Redaction¶

CUA traces are sensitive — screenshots contain credentials, customer data, business records. The SDK applies a redaction policy to every bundle before it lands on disk or hits the network.

Default: `default-pii-v1`¶

Ships in the box; applies to every bundle unless you override.

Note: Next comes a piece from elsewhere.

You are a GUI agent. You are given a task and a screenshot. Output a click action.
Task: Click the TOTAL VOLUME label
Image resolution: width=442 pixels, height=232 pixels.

What gets dropped (removed entirely, not masked)¶

These keys never make it into the bundle:

Key	Why
`Authorization`	HTTP auth header
`Cookie` / `Set-Cookie`	HTTP cookies
`X-API-Key`	Common API-key header
`password` / `passwd` / `pwd`	Cleartext passwords
`secret`	Generic secret keys

What gets masked (key kept; value replaced with `REDACTED:mask`)¶

Key	Why
`token`	Generic tokens
`api_key` / `apiKey`	API keys at any depth
`ssn`	US social security numbers
`credit_card` / `card_number`	PAN
`cvv`	Card verification value

What gets regex-scrubbed in string values¶

Matches replaced inline with ***REDACTED:<kind>***:

Kind	Pattern
`bearer`	`(?i)bearer\s+[A-Za-z0-9._\-]+`
`api_key`	`(?i)(api[_-]?key\\|x-api-key)\s[:=]\s[A-Za-z0-9._\-]+`
`aws_key`	`AKIA[0-9A-Z]{16}`
`cookie_header`	`(?i)cookie\s:\s[^\r\n]+`
`set_cookie`	`(?i)set-cookie\s:\s[^\r\n]+`
`email`	`[a-z0-9._%+\-]+@[a-z0-9.\-]+\.[a-z]{2,}`
`password_kv`	`(?i)(password\\|passwd\\|pwd)\s[:=]\s\S+`
`jwt`	`eyJ[A-Za-z0-9_\-]+\.[A-Za-z0-9_\-]+\.[A-Za-z0-9_\-]+`

Step-level sensitivity¶

Adapters can mark a step as sensitive=True. When set:

Pre/post screenshots are dropped, not just masked.
Their paths land in manifest.missing[] so consumers know they were intentionally absent.
Model I/O for that step is dropped.
Decision-event detail payloads for that step are dropped (the summary survives so the trajectory is still legible).

Customising¶

For tighter rules, subclass RedactionPolicy:

from augur_sdk import DebugSession, RedactionPolicy

class StrictPolicy(RedactionPolicy):
    id = "staffai-strict-v1"
    drop_keys = RedactionPolicy.drop_keys | frozenset({"customer_email", "ip_address"})
    mask_keys = RedactionPolicy.mask_keys | frozenset({"order_id"})

with DebugSession(redaction_policy=StrictPolicy(), ...) as s:
    ...

Add a one-off scrubber without subclassing:

policy = DefaultRedactionPolicy()
policy.add_redactor(lambda s: re.sub(r"acct_\w+", "***REDACTED:acct***", s))
policy.add_dropper(lambda key, value: key == "internal_id")

What the bundle records¶

Every bundle's manifest.json carries:

{
  "redaction": {
    "policy_id": "default-pii-v1",
    "applied": true
  }
}

so a consumer can decide whether to trust the bundle for export, replay, or hand-off to a coding agent.

Not redacted (read carefully)¶

The SDK does not:

Pixel-mask regions of screenshots automatically. If a screenshot contains a credit card, the bytes still contain it. Mark the step sensitive=True to drop the screenshot, or supply your own region-mask in the adapter before calling attach_observation.
Inspect binary artefacts (videos, model weights). Those go in via reference URLs only; treat the storage upstream of Augur as trust-equivalent to your CUA's host.
Encrypt anything at rest. That's a deployment concern; encrypt the bundle directory like you would /var/log.